▶ _WHAT YOU HAVE TO DO_
Every entry here needs to be repeated exactly.

Records from a collection:
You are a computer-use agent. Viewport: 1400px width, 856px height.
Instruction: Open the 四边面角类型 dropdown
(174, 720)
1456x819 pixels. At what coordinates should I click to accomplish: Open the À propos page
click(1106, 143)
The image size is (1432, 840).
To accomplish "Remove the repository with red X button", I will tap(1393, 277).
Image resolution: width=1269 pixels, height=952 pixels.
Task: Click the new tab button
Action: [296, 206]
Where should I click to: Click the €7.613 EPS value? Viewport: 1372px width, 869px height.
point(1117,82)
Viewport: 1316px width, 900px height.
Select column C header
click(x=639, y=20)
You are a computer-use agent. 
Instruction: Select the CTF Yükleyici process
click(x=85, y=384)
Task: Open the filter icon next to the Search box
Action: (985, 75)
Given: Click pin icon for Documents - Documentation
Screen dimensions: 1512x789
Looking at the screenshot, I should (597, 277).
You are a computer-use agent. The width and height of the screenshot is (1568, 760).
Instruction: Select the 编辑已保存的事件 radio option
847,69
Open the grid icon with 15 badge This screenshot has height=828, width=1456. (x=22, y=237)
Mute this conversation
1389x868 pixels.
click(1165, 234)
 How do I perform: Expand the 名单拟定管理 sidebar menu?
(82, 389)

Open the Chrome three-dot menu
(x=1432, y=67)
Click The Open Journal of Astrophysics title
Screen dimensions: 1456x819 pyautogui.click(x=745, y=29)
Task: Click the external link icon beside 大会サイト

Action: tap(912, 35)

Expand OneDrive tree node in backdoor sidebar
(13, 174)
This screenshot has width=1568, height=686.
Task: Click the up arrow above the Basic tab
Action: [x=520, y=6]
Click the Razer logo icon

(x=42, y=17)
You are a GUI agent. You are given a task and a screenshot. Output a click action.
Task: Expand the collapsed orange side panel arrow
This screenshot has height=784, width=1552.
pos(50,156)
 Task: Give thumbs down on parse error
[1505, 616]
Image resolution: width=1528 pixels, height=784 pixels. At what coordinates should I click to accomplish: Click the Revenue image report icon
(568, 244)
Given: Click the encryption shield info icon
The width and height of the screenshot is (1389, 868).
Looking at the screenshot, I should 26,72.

▶ _EXERCISE RESULT_
You are a computer-use agent. Viewport: 1400px width, 856px height.
Instruction: Open the 四边面角类型 dropdown
(174, 720)
1456x819 pixels. At what coordinates should I click to accomplish: Open the À propos page
click(1106, 143)
The image size is (1432, 840).
To accomplish "Remove the repository with red X button", I will tap(1393, 277).
Image resolution: width=1269 pixels, height=952 pixels.
Task: Click the new tab button
Action: [296, 206]
Where should I click to: Click the €7.613 EPS value? Viewport: 1372px width, 869px height.
point(1117,82)
Viewport: 1316px width, 900px height.
Select column C header
click(x=639, y=20)
You are a computer-use agent. 
Instruction: Select the CTF Yükleyici process
click(x=85, y=384)
Task: Open the filter icon next to the Search box
Action: (985, 75)
Given: Click pin icon for Documents - Documentation
Screen dimensions: 1512x789
Looking at the screenshot, I should (597, 277).
You are a computer-use agent. The width and height of the screenshot is (1568, 760).
Instruction: Select the 编辑已保存的事件 radio option
847,69
Open the grid icon with 15 badge This screenshot has height=828, width=1456. (x=22, y=237)
Mute this conversation
1389x868 pixels.
click(1165, 234)
 How do I perform: Expand the 名单拟定管理 sidebar menu?
(82, 389)

Open the Chrome three-dot menu
(x=1432, y=67)
Click The Open Journal of Astrophysics title
Screen dimensions: 1456x819 pyautogui.click(x=745, y=29)
Task: Click the external link icon beside 大会サイト

Action: tap(912, 35)

Expand OneDrive tree node in backdoor sidebar
(13, 174)
This screenshot has width=1568, height=686.
Task: Click the up arrow above the Basic tab
Action: [x=520, y=6]
Click the Razer logo icon

(x=42, y=17)
You are a GUI agent. You are given a task and a screenshot. Output a click action.
Task: Expand the collapsed orange side panel arrow
This screenshot has height=784, width=1552.
pos(50,156)
 Task: Give thumbs down on parse error
[1505, 616]
Image resolution: width=1528 pixels, height=784 pixels. At what coordinates should I click to accomplish: Click the Revenue image report icon
(568, 244)
Given: Click the encryption shield info icon
The width and height of the screenshot is (1389, 868).
Looking at the screenshot, I should 26,72.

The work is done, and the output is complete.